Abstract

Abstract Sleep disorders are a common source of major morbidity and impaired quality of life, with sleep-disordered breathing a risk to cardiovascular and brain health. Sleep disorders include insomnia (difficulty initiating and maintaining sleep with poor sleep quality), sleep-related breathing disorders, central disorders of hypersomnolence, circadian rhythm sleep-wake disorders, parasomnias, and sleep-related movement disorders. Evaluation should first include an appropriately tailored history and examination, aided by evaluation with extensions of the clinical method, including polysomnography or home sleep apnea testing, multiple sleep latency testing, and actigraphy monitoring, when appropriate. Therapy is tailored toward the specific sleep disorder(s). Insomnia is most often treated with cognitive behavioral therapy. Obstructive sleep apnea may be effectively treated with positive airway pressure therapy or other alternatives, while narcolepsy and the central disorders of hypersomnolence most often require stimulant and wake-promoting pharmacotherapies. Circadian rhythm sleep-wake disorders are addressed by counseling with appropriately timed bright light, light restriction, and melatonin therapies.
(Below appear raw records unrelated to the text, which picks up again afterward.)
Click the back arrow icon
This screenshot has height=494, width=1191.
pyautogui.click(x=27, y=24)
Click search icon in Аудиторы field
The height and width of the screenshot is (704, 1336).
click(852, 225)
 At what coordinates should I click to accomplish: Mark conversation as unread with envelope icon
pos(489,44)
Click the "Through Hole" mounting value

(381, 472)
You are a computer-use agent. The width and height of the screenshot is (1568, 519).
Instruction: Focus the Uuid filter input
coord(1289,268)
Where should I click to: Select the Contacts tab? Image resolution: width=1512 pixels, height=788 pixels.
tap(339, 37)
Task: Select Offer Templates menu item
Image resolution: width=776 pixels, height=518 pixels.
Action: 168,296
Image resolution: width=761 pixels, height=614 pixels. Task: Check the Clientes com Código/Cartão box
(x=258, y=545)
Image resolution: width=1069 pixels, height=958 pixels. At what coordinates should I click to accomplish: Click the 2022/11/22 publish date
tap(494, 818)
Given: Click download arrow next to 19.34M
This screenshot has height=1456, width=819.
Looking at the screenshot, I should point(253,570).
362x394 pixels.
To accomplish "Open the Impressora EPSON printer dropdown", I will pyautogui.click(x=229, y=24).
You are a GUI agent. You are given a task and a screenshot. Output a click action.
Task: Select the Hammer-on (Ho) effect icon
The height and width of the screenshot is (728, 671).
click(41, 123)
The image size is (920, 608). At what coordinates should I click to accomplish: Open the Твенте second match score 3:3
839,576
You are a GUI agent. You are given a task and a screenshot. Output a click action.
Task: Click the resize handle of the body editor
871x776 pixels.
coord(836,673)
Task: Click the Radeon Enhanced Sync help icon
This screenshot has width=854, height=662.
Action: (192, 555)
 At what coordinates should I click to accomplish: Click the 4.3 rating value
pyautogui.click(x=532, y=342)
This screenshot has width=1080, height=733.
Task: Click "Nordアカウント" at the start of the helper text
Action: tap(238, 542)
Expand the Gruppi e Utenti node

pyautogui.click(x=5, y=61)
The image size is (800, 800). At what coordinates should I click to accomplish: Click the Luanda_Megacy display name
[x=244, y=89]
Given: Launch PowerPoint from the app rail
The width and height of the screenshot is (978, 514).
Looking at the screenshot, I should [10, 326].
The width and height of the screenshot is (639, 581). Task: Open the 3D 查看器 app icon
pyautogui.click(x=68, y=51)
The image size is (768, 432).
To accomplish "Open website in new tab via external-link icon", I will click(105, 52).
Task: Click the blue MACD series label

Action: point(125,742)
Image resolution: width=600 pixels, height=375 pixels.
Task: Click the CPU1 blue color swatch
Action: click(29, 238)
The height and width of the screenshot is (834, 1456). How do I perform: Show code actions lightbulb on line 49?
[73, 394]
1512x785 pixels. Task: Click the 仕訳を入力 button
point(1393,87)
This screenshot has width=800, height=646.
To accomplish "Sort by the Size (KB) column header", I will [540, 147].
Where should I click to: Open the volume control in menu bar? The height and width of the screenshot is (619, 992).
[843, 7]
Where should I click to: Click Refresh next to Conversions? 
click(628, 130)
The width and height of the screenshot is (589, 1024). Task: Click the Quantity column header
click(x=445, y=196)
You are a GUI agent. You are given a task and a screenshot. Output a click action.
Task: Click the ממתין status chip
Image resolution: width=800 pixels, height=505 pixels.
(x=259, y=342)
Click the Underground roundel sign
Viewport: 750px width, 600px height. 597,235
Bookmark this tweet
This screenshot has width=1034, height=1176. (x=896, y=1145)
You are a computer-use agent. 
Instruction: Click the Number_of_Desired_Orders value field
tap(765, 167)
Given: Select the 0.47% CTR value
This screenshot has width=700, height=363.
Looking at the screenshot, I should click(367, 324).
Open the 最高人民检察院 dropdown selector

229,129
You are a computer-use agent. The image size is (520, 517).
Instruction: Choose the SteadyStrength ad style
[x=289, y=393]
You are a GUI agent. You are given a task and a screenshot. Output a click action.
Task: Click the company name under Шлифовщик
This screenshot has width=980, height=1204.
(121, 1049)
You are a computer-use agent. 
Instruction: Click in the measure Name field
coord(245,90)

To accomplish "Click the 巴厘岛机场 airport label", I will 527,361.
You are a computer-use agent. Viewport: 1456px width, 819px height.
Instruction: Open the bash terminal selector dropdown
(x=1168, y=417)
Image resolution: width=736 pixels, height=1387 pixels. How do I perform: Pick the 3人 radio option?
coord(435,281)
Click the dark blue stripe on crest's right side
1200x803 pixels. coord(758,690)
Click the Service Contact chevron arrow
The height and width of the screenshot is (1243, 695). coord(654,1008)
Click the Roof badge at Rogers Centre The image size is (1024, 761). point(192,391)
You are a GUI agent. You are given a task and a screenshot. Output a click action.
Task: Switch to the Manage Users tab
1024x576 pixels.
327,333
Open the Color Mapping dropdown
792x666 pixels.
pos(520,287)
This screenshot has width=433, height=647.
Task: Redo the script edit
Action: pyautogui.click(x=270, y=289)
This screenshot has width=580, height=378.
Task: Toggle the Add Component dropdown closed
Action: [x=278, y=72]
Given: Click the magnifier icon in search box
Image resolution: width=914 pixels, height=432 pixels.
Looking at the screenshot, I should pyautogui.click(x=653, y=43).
The sleep-related movement disorder of restless legs syndrome should be investigated for iron deficiency with iron replacement therapy offered as a first-line therapeutic measure if appropriate and consideration of alpha-2 delta ligand calcium channel blockers, dopaminergic agonists, or opioids if necessary for symptomatic treatments. Timely diagnosis and treatment of sleep disorders benefits patients greatly and improves their functioning, health, and quality of life.